Work instructions:
1 – In the text on becoming a nuclear engineer, which organization accredits nuclear engineering programs?
2 – Pick up the text on becoming a nuclear engineer after its last sentence and carry it on.

Text under study Block Start

How to Become a Nuclear Engineer
Nuclear engineers write operational instructions to be used in nuclear plant operations or in handling and disposing of nuclear waste.
Nuclear engineers must have a bachelor’s degree in nuclear engineering. Employers also value experience, so cooperative-education engineering programs at universities are also valuable.
Entry-level nuclear engineering jobs require a bachelor's degree. Students interested in studying nuclear engineering should take high school courses in mathematics, such as algebra, trigonometry, and calculus; and science, such as biology, chemistry, and physics.
Bachelor's degree programs typically are 4-year programs and include classroom, laboratory, and field studies in areas that include mathematics and engineering principles. Most colleges and universities offer cooperative-education programs in which students gain experience while completing their education.
Some universities offer 5-year programs leading to both a bachelor’s and a master’s degree. A graduate degree allows an engineer to work as an instructor at a university or engage in research and development. Some 5-year or even 6-year cooperative-education plans combine classroom study with work, permitting students to gain experience and to finance part of their education.
Programs in nuclear engineering are accredited by ABET.
Analytical skills. Nuclear engineers must be able to identify design elements to help build facilities and equipment that produce material needed by various industries.
Communication skills. Nuclear engineers’ work depends heavily on their ability to work with other professional engineers and technicians. They need to be able to communicate effectively, both in writing and face to face, with technicians and engineers from other fields.
Detail oriented. Nuclear engineers supervise the operation of nuclear facilities. They must pay close attention to what is happening at all times, and ensure that operations comply with all regulations and laws pertaining to the safety of workers and the environment.
Logical-thinking skills. Nuclear engineers design complex systems. Therefore, they must be able to order information logically and clearly so that others can follow their written information and instructions.
Math skills. Nuclear engineers use the principles of calculus, trigonometry, and other advanced topics in math for analysis, design, and troubleshooting in their work.

Text under study Block End
Dataset Block Start

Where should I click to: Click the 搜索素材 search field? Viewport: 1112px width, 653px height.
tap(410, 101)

Dataset Block End
Dataset Block Start

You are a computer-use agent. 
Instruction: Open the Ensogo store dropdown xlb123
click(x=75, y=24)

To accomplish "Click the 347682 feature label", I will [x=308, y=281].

Dataset Block End
Dataset Block Start

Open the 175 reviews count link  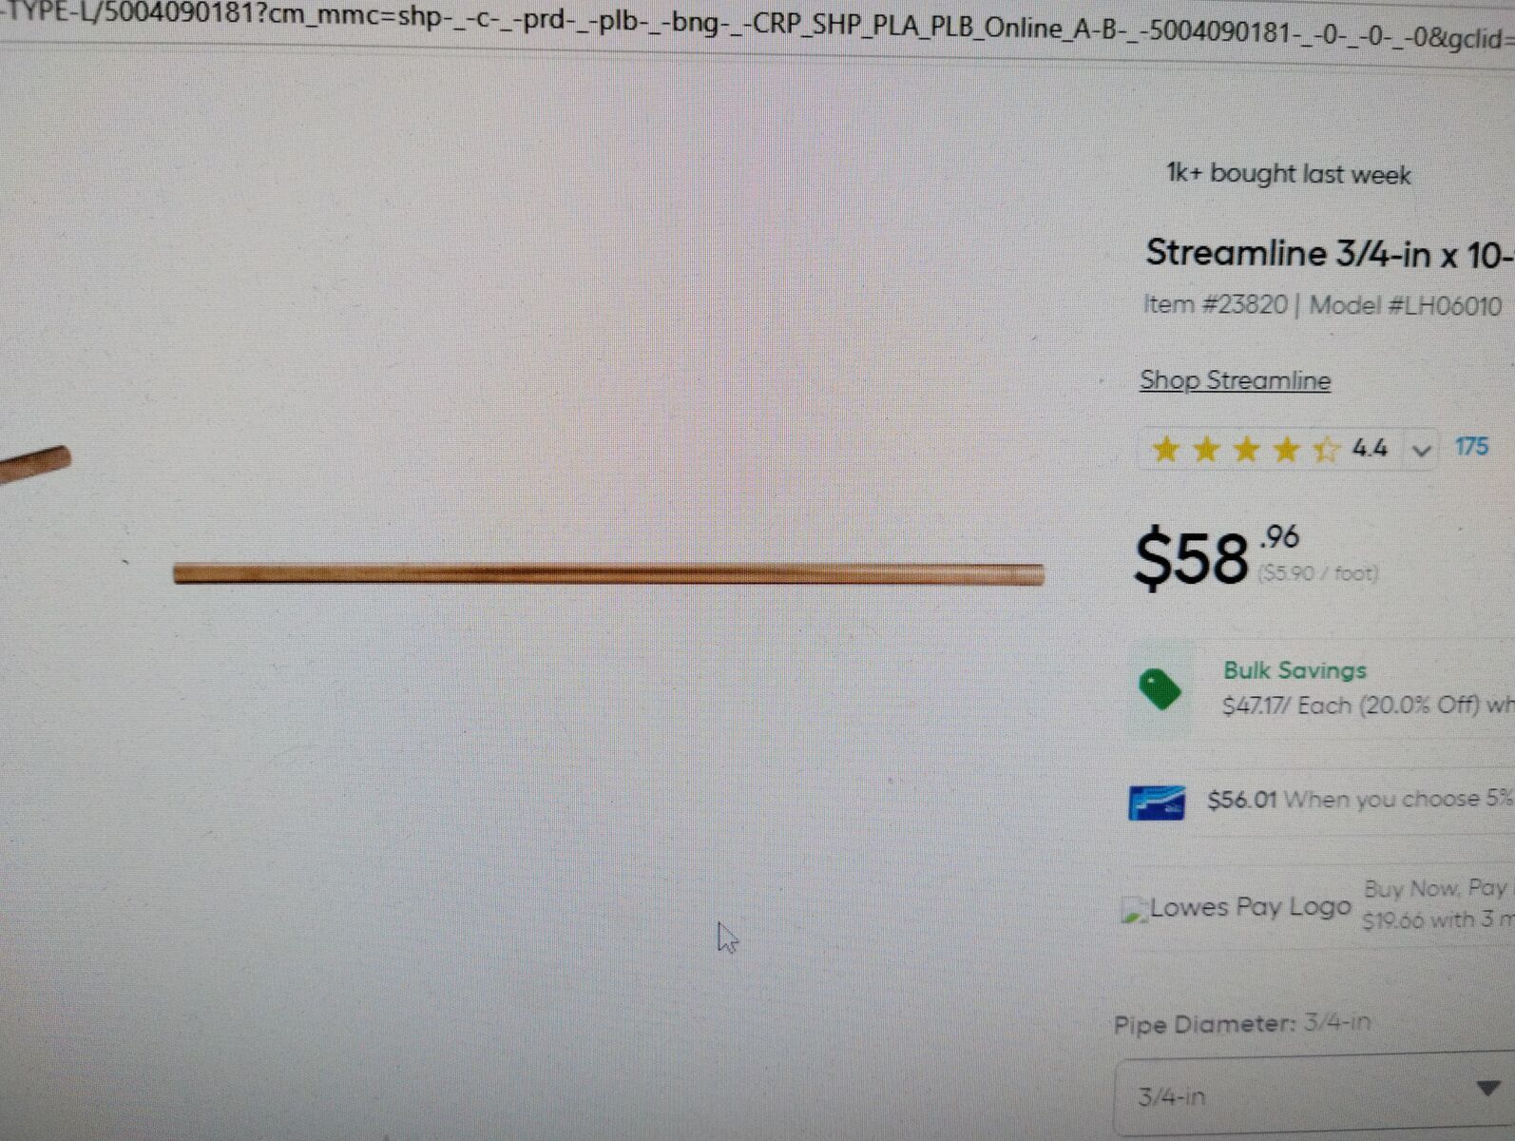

Dataset Block End

Answers to this exercise:
1 – ABET

2 –
Problem-solving skills. Because of the potential hazard posed by nuclear materials and by accidents at facilities, nuclear engineers must be able to anticipate problems before they occur and suggest remedies.
A newly hired nuclear engineer at a nuclear power plant must usually complete as many as 8 months of training on site, in such areas as safety procedures, safety practices, and regulations, before being allowed to work independently. In addition, these engineers must undergo continuous training every year to keep their knowledge, skills, and abilities current with laws, regulations, and safety procedures.
Licenses, Certifications, and Registrations
Nuclear engineers who work for nuclear powerplants are not required to be licensed. However, they are eligible to seek licensure as professional engineers. Those who become licensed carry the designation of professional engineer (PE). Licensure is recommended and generally requires the following:
- A degree from an engineering program accredited by ABET
- A passing score on the Fundamentals of Engineering (FE) exam
- Relevant work experience
- A passing score on the Professional Engineering (PE) exam
The initial Fundamentals of Engineering (FE) exam can be taken right after graduating. Engineers who pass this exam commonly are called engineers in training (EITs) or engineer interns (EIs). After gaining work experience, EITs or EIs can take the second exam, called the Principles and Practice of Engineering exam.
Several states require engineers to take continuing education to keep their license. Most states recognize licenses from other states, as long as the other state’s licensing requirements meet or exceed their own licensing requirements.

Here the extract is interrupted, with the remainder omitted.